START ENTRIES SHOWN
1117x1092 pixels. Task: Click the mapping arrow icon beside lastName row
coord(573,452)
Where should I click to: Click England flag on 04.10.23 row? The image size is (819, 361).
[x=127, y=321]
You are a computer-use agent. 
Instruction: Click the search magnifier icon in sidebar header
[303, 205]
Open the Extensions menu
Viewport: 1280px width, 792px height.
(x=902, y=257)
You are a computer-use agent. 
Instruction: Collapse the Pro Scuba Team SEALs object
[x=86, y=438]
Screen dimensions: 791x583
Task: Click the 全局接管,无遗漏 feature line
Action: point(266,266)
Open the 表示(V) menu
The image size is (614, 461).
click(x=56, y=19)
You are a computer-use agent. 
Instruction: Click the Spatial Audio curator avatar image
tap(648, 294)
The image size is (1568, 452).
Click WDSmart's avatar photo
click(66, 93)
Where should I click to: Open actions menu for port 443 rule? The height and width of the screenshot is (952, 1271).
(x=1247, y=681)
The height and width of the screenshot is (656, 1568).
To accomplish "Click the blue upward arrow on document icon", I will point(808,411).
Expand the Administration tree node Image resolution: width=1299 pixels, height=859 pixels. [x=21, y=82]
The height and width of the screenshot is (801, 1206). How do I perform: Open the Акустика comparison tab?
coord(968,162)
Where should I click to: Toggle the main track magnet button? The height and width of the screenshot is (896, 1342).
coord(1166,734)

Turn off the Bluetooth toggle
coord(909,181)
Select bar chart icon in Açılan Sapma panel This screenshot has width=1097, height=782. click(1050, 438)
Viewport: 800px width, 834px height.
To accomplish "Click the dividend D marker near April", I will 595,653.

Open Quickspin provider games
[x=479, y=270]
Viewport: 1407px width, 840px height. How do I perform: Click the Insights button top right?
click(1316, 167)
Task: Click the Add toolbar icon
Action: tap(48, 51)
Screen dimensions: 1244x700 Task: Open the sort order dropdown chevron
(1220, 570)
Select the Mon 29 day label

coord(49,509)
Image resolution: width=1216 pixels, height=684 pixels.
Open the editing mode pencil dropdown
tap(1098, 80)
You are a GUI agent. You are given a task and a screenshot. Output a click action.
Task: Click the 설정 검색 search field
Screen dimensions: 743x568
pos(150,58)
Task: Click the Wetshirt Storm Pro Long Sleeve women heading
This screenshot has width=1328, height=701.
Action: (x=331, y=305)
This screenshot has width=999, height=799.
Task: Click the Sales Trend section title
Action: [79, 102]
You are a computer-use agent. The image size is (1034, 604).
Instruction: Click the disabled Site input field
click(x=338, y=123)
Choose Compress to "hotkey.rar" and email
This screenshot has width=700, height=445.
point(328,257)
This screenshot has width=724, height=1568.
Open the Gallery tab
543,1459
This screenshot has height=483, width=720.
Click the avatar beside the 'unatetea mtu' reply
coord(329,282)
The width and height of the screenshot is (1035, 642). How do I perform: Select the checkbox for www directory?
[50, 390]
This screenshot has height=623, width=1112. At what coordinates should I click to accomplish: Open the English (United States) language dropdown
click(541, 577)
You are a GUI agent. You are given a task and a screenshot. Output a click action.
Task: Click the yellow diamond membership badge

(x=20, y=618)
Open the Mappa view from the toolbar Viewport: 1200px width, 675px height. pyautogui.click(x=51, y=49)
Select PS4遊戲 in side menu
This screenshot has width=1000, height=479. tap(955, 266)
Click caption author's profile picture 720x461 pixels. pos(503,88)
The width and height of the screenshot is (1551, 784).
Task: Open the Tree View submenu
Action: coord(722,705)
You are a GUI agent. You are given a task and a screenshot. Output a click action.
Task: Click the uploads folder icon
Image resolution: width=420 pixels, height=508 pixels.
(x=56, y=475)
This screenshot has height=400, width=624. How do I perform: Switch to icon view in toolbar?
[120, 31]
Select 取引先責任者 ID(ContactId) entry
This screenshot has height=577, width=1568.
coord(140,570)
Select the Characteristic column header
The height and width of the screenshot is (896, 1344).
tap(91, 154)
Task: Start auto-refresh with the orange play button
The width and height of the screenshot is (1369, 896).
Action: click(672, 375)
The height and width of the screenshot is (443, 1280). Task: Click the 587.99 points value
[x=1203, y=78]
END ENTRIES SHOWN
• **TRY IT**
Copy, without any change, the run of lines from the one with "This screenshot has height=623, width=1112." through the end of the entries above.

• **OUTPUT FOR THIS EXERCISE**
This screenshot has height=623, width=1112. At what coordinates should I click to accomplish: Open the English (United States) language dropdown
click(541, 577)
You are a GUI agent. You are given a task and a screenshot. Output a click action.
Task: Click the yellow diamond membership badge

(x=20, y=618)
Open the Mappa view from the toolbar Viewport: 1200px width, 675px height. pyautogui.click(x=51, y=49)
Select PS4遊戲 in side menu
This screenshot has width=1000, height=479. tap(955, 266)
Click caption author's profile picture 720x461 pixels. pos(503,88)
The width and height of the screenshot is (1551, 784).
Task: Open the Tree View submenu
Action: coord(722,705)
You are a GUI agent. You are given a task and a screenshot. Output a click action.
Task: Click the uploads folder icon
Image resolution: width=420 pixels, height=508 pixels.
(x=56, y=475)
This screenshot has height=400, width=624. How do I perform: Switch to icon view in toolbar?
[120, 31]
Select 取引先責任者 ID(ContactId) entry
This screenshot has height=577, width=1568.
coord(140,570)
Select the Characteristic column header
The height and width of the screenshot is (896, 1344).
tap(91, 154)
Task: Start auto-refresh with the orange play button
The width and height of the screenshot is (1369, 896).
Action: click(672, 375)
The height and width of the screenshot is (443, 1280). Task: Click the 587.99 points value
[x=1203, y=78]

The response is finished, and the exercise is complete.